Tell me something, when you are fired from your job, how much time do get to clear your desk and office? Well, most people get hours if not minute to clear their stuff and leave the building. Then why do politicians enjoy a full two months in office before getting the boot? I know clear and comprehensively the 20th amendment constitutionality of this but still why do they insist on ramming through legislation on Christmas eve and into New Year's day? Nancy Pelosi is demented and along with Harry Reid, both are trying to pass legislation which would have had no support prior to the elections. Why can't these people vote on these issues prior to an election so everyone knows where they stand and how to vote accordingly? Now, after losing the speakership, Pelosi is all of a sudden doing public service and looking out for the little guy. No, these hack career politicians who have been voted out power by the American people are no longer representatives of their constituents. It's time to amend the 20th amendment and inaugurate members right after the elections or freeze the government for two month without the power to pass legislation unless required by a national emergency.
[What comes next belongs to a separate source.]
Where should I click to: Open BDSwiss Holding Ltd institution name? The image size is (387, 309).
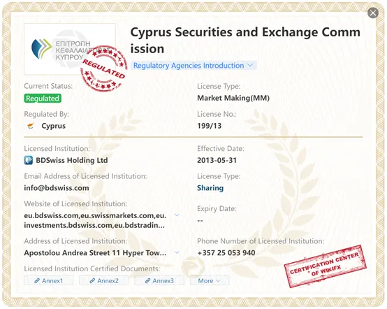(72, 160)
^^^ Oh boy! Care to guess how long START and DODT have been languishing in the senate waiting confirmation ghettocheeze? I'd hardly call it "ramming through legislation on Christmas eve" And now we have idiots like DeMint pulling stunts like this. DeMint's Plans To Force Reading Of START Treaty Is it any wonder the American people still think the president has the nation's interest at heart better than republicans?
Agreed. Jon Kyl is a ****. @ mc mark: Shouldn't legislators read the acts that they're making the law? I'm sure we could disagree on so much, but do you really think representatives should pass legislation without reading it? Come on.
Absolutely bills should be read by the members of congress. That's not what is happening here. The START treaty has been in front of congress for months. DADT has been debated for 17 years. All DeMint is doing to holding the vote, dare I say it, hostage to eat up time.
Yes, legislators should read the bills before passing them, but they don't need to be read aloud on the Senate floor. That's clearly just an attempt to prevent anything from getting done. They're just trying to run out the clock on this session of Congress.